Wolfgang Korn reminisces about a time he was an inadvertent witness to history: “Birendra was crowned directly after his father died. I was sitting at the gate of Hanuman Dhoka one day, sketching, and suddenly the police and army came and rushed around, making everyone leave. I was sitting to the side, drawing out of sight, when a big car came and the crown prince rushed into Hanuman Dhoka, then four horses with a coach arrived, and I was one of the first to see the king coming out after being crowned, and only later the news spread that King Mahendra had died. The rulers were scared that someone would misuse the moment, so it was secret, and then of course the official coronation took place a bit later, with all the dignitaries like Prince Charles and all the others who came.”

Recorded for Posterity

“I never planned to make a book, but between ’74 and ’78 I worked with John Sanday and Hariratna Ranjitkar at Hanuman Dhoka, the four towers, and when there was no extension by UNESCO, I realized my sketches would have no value if I brought them home.” So, he read Mr. Regmi’s three-volume Mediaeval and AncientNepal, and with what he learned from them and Mary Slusser, he wrote his book. “The printing was done with lead stencils in 1979; the Balaju Printing Press didn’t have many stencils, so every one-and-a-half pages they had to take the whole block apart for the next pages, so there are a few spelling mistakes. And, the drawings had to be photographed for the offset printing, using carbite flash from the Second World War, a big explosion and smoke—I wondered how it could work, but it did work. The layout was done at home, cutting precious drawings and gluing them together.” This green-covered book, The Traditional Architecture of the Kathmandu Valley, can still be found in the bookshops of the valley, and probably in the libraries of anyone who is passionate about Nepal’s culture and architecture.

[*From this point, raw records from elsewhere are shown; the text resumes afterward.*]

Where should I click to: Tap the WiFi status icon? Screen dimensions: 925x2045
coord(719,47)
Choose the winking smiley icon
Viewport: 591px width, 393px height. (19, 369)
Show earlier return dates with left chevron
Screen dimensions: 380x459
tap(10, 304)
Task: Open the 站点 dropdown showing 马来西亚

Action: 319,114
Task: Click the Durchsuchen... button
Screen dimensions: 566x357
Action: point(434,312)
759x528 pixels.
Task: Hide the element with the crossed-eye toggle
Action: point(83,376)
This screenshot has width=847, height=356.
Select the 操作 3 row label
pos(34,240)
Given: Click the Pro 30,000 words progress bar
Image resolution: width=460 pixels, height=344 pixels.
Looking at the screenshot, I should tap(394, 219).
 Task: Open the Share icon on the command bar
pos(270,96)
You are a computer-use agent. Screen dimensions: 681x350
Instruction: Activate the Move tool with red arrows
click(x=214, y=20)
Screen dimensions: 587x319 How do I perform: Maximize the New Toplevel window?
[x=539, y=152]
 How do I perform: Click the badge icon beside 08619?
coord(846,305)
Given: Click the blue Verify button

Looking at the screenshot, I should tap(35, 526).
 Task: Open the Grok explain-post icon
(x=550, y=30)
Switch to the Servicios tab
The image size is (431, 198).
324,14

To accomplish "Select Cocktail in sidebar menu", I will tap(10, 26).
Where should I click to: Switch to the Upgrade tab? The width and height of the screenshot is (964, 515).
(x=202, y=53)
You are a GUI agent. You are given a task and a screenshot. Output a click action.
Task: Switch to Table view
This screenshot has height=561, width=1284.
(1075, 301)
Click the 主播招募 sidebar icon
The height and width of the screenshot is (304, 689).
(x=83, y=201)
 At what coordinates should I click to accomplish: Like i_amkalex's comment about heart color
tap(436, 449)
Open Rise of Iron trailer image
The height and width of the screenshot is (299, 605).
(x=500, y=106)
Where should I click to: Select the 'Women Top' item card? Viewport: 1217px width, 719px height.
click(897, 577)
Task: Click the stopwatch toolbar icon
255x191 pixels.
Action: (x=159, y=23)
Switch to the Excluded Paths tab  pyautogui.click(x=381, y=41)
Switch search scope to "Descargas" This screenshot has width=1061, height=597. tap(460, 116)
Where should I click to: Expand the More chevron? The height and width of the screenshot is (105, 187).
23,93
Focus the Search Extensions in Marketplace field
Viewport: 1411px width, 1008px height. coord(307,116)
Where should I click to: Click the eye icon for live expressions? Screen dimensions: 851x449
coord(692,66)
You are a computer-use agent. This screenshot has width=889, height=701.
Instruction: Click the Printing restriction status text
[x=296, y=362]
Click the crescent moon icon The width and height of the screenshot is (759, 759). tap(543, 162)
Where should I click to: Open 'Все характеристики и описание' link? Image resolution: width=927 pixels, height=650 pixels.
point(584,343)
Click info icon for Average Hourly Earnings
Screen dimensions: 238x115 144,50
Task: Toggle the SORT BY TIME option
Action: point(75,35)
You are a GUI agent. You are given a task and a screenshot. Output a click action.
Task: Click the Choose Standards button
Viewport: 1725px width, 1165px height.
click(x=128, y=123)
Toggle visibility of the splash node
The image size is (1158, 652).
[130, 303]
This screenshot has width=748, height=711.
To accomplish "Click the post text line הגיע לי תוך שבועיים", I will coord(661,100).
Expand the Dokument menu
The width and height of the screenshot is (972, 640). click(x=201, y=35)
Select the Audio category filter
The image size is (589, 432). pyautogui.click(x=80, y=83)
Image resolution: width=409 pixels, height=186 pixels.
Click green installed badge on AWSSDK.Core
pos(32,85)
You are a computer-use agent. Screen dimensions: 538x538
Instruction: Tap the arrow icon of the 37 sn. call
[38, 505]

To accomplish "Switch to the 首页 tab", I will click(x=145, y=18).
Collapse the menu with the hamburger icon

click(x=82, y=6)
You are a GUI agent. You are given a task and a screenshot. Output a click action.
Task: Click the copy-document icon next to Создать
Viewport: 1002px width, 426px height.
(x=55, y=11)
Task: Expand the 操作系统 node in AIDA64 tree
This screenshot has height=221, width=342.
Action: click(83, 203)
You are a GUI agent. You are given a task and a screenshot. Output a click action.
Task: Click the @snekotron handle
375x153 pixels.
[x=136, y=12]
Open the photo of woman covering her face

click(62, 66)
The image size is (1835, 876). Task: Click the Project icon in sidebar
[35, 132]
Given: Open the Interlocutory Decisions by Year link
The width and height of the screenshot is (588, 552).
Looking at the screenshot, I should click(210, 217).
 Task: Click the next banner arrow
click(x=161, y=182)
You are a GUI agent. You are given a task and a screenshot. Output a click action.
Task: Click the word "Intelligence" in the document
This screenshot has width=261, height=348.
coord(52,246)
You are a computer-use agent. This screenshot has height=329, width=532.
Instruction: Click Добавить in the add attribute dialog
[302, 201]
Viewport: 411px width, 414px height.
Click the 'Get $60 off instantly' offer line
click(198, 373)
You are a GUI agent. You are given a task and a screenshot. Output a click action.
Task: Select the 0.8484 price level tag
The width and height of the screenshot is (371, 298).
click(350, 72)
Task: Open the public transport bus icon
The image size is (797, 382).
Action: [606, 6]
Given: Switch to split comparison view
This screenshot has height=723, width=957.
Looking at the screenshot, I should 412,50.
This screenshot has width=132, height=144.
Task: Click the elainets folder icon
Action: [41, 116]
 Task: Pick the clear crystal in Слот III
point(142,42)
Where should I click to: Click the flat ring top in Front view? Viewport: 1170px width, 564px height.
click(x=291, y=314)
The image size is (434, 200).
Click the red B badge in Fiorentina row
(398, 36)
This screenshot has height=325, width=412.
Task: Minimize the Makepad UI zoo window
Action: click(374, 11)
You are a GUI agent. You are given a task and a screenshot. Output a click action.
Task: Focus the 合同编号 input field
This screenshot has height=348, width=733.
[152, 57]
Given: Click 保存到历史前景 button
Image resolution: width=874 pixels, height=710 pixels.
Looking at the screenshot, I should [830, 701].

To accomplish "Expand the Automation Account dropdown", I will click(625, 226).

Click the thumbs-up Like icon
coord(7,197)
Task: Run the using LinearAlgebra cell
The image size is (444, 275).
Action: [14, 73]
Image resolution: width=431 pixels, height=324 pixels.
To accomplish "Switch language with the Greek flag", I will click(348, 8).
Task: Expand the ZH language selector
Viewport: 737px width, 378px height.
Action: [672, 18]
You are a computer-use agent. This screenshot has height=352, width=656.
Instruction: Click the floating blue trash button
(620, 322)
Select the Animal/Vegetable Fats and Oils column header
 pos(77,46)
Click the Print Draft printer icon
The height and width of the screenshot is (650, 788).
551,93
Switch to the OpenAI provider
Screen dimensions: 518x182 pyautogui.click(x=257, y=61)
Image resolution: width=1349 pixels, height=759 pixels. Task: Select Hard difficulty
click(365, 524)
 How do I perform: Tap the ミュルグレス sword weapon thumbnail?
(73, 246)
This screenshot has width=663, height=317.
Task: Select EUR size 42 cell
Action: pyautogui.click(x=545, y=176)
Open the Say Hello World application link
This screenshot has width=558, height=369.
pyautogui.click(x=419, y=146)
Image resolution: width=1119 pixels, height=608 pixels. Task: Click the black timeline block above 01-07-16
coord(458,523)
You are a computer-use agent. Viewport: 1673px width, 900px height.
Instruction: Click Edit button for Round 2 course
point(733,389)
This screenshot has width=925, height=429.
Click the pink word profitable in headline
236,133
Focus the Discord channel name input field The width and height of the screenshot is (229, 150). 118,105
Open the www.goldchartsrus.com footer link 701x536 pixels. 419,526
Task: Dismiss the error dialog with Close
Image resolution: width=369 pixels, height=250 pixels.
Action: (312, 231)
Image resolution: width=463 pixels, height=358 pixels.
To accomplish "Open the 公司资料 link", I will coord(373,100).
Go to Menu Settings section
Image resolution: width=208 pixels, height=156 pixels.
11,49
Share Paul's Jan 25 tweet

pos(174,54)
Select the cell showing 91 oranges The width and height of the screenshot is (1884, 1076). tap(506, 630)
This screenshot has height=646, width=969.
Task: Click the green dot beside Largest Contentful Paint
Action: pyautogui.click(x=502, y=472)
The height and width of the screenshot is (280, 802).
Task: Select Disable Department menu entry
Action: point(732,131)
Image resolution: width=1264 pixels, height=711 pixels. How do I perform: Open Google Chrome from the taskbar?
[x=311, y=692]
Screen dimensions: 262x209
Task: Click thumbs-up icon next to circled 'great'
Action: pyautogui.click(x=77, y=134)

In 2012, Wolfgang Korn heard about the SES, Senior Expert Service, which pairs retirees with locals, not to work, but to pass on their knowledge and expertise; he is currently working with the KVPT (Kathmandu Valley Preservation Trust, Patan). Coming back has been insightful for him, sometimes in ways he hadn’t expected. Like the way the bricks that his team pioneered are now being used everywhere. “Perhaps the big success of the Hanuman Dhoka project wasn’t rebuilding or repairing, but getting these bricks made, which are now fashionable everywhere. A positive practical result!”

And, of course, another major, positive result is that his plans and old photos can be used to get buildings back, like Kasthamandap.

Many of his original drawings on the original tracing paper can be found in Taragoan Museum, but unfortunately, he tells me, there’s no archive for these sort of collections in Nepal, and even his detailed drawings of Hanuman Dhoka have disappeared, no one knows where they are. This is a concern, the lack of record keeping or some sort of a library. Even European and American universities didn’t show much interest when Korn and others have offered their work, and the problem in the country is the same.

Finally, we return to Kasthamandap and the current difference of opinion between old and new reconstructions methods. Wolfgang Korn knows his opinion is not always popular, but he believes that, as much as possible, traditional methods and materials should be used in rebuilding, but not to ever say “only” traditional materials and traditional methods. The buildings should be, as much as possible, made safe for the people who live in the surroundings, or who come to visit.

Beyond that, it’s up to the people to decide. If it’s important enough to them, and in this case with so much at stake, it certainly is, they will have to unite in a decision.